Christian Living

Leaving the Baggage Behind

So, how’s everyone’s new year going? Recovered from the holidays yet? I hope you had a lovely New Year’s! I did. We sat down as a family and wrote down the things we loved about 2016 and six goals for each of us in 2017. I am really liking this read-your-goals-out-loud-every-day thing. 

In case you couldn’t tell, I’m a huge fan of writing down what you want to add to your life in the upcoming year. If we don’t plant it, we can’t reap it. I have lots of things I want to carry into 2017 or to add to my life in 2017. Lately though, I’ve been thinking about what I need to let go of this year. Kinda like the difference between sins of omission vs. commission—it’s easy to forget the omission ones. I make goals but rarely do I make let-go’s.

A friend and I were talking about shame recently and how we both struggle with hanging onto shame. That’s something I’m working on letting go of. I’m passionate about mistakes not defining who I am. It’s amazing how many things I’ve moved from the category of “power” to “thing” this year—for example, money. Mistakes are like that. They’re just a thing. They don’t have the power to define who you are—especially if you accept that you’re human and make mistakes and go through the process of asking for and accepting God’s forgiveness and then learn from them.
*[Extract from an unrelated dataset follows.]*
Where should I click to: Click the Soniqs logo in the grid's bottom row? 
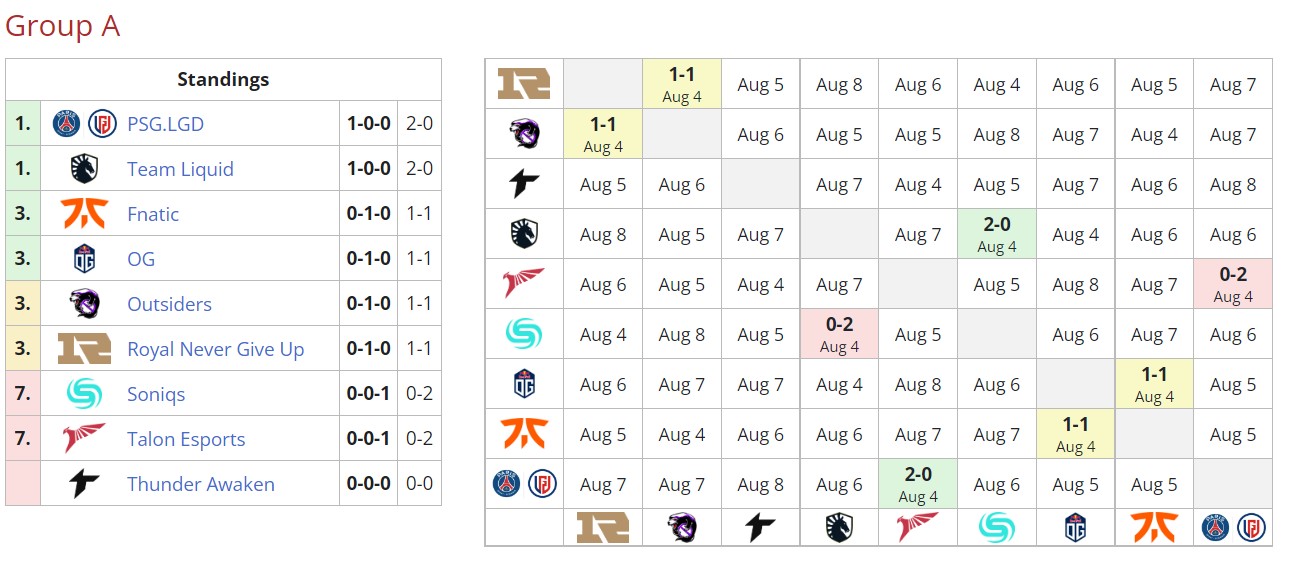click(x=997, y=527)
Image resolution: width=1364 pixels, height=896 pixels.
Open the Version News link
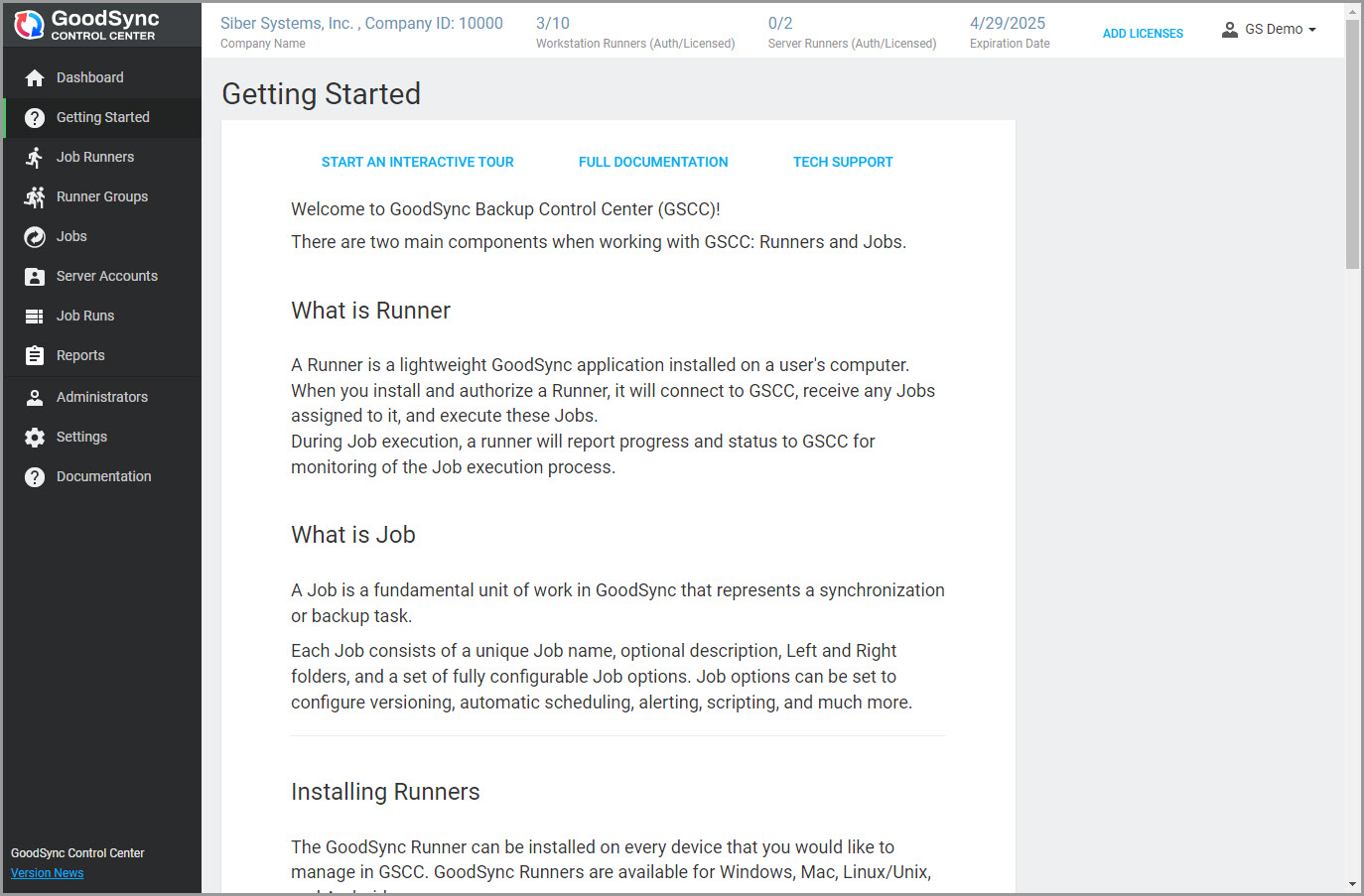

God’s forgiveness is amazing when you really think about it. If it’s been a while since you first became a believer, take a minute and just remember what it was like to carry your sins all by yourself. Then meditate on God’s forgiveness: God says He takes our sins away as far as the east is from the west (Ps. 103:12). He gives full redemption (Ps. 130:7)–I LOVE this concept. It means that any mistake or sin I’ve ever committed can be filled up with God’s redemption and turned into something that’s actually beneficial for me AND for the person I sinned against.

A lot of us had a less than perfect 2016. It’d be easy to carry our mistakes with us into 2017. But we don’t have to—and, in fact, carrying them will weigh us down and make us less able to do well in 2017. We can choose to fix them—to admit our mistakes, ask God for forgiveness and redemption and then do our best to address the issue/broken relationship and to learn what we need to learn—forgive (others or, more often in my case, myself), and then focus on 2017.

What are you hanging onto from 2016 that you can let go of?